4.2.1 Percentage share of total passenger

As mentioned in Section 3, I used ARC data to calcualte the percentage share of passengers using the selected airport in 2018 in each zipcode area. The selected airport is DFW as it is considered the dominant airport in the study area. The persencate share map is shown as below.

4.2.2 Extramile travelled

In ArcGIS, I used Network Analysis to calculate how many extramiles an individual person in each zipcode area would travel if he/she choose DFW over the nearest airport. The calculation is defined as:

individual extramile in zipcode i = distance to DFW - distance to zipcode i’s nearest airport

Therefore, extramile = 0 in some zipcodes when the nearest airport for them are DFW. The map of individual extramile is visualized below.
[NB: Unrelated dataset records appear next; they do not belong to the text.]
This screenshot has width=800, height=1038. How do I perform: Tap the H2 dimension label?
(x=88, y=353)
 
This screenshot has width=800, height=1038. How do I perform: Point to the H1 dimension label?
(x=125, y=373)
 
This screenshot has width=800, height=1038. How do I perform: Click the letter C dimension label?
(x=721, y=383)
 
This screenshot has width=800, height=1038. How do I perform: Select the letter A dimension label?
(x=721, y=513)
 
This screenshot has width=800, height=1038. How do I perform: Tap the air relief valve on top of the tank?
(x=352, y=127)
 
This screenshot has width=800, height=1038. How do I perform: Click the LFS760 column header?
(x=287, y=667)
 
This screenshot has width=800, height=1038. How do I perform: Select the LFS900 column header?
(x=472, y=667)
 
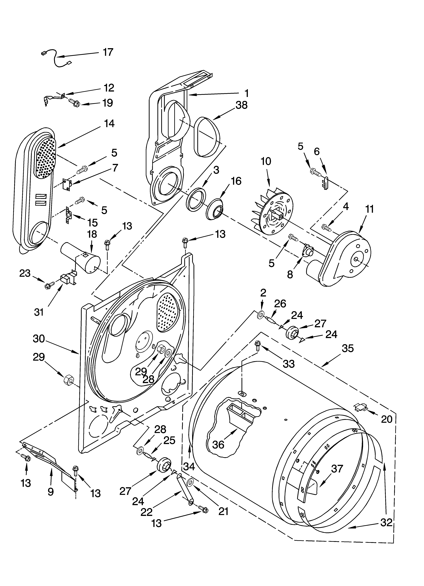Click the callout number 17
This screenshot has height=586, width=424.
point(108,52)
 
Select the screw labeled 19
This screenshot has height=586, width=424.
point(75,103)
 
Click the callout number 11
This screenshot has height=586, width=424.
point(370,209)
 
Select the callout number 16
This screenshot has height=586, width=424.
point(236,181)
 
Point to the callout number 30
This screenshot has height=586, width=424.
point(39,338)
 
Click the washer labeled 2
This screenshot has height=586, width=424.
point(261,314)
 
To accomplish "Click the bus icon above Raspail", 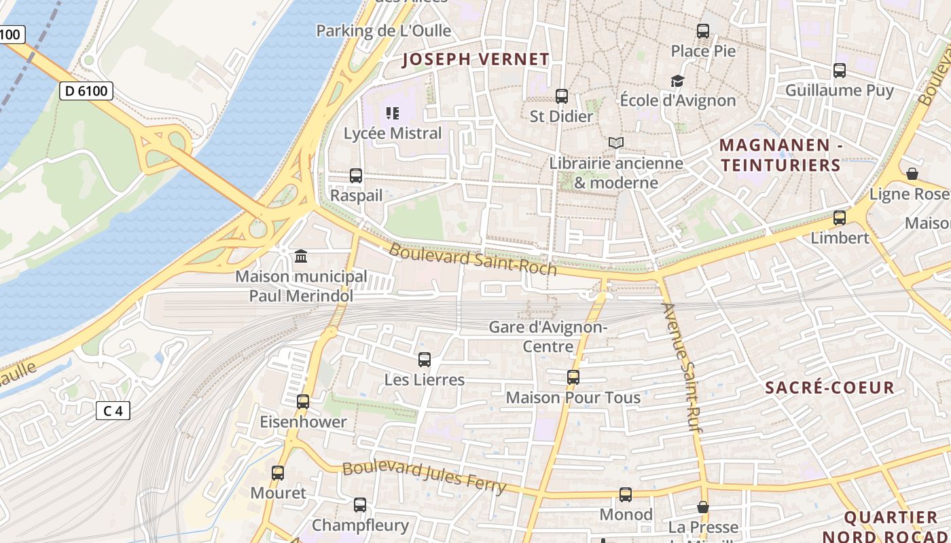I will pyautogui.click(x=356, y=176).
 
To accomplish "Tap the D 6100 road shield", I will pyautogui.click(x=86, y=91).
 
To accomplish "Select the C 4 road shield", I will pyautogui.click(x=113, y=411).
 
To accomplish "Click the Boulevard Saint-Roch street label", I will pyautogui.click(x=473, y=259).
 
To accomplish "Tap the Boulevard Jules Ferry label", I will pyautogui.click(x=425, y=477).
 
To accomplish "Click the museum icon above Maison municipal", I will pyautogui.click(x=301, y=257).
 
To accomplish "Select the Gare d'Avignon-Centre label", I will pyautogui.click(x=548, y=337).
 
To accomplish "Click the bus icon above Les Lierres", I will pyautogui.click(x=425, y=360).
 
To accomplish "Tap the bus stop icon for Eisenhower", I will pyautogui.click(x=303, y=402).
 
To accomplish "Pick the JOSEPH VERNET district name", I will pyautogui.click(x=476, y=60).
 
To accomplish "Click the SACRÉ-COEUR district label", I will pyautogui.click(x=829, y=388).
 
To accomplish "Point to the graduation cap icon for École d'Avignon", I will pyautogui.click(x=677, y=81).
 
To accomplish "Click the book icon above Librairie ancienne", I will pyautogui.click(x=616, y=143).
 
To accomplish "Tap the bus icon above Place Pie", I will pyautogui.click(x=703, y=31).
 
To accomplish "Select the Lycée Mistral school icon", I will pyautogui.click(x=393, y=113).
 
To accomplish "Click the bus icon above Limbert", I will pyautogui.click(x=840, y=218).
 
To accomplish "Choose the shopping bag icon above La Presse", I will pyautogui.click(x=703, y=507).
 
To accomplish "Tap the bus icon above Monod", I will pyautogui.click(x=626, y=495).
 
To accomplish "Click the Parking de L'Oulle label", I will pyautogui.click(x=384, y=31).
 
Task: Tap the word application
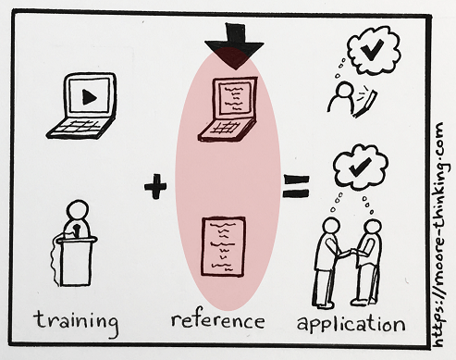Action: coord(351,323)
Muliplying the total domestic enplanement of DFW (from DFW’s annual report) in 2018 by the percentage share, we could get the approximate number of passengers using DFW in each zipcode (we assumed that all the passengers using DFW came from the study area). Muliplying the passenger number in each zipcode area by the individual extramile, we could see how many extramiles were actually travelled by those passengers choosing DFW over their nearest airports. The map is shown below.

5. Note

As mentioned before, another destination picked for this analysis is SEA (market catchment map shown below).

Moreover, we conducted the same analysis for the Piedmont Atlantic region as well with full sets of maps. The two destinations are DCA and ORD (market catchment maps shown below). Additional maps might be included in the future but they are available upon request.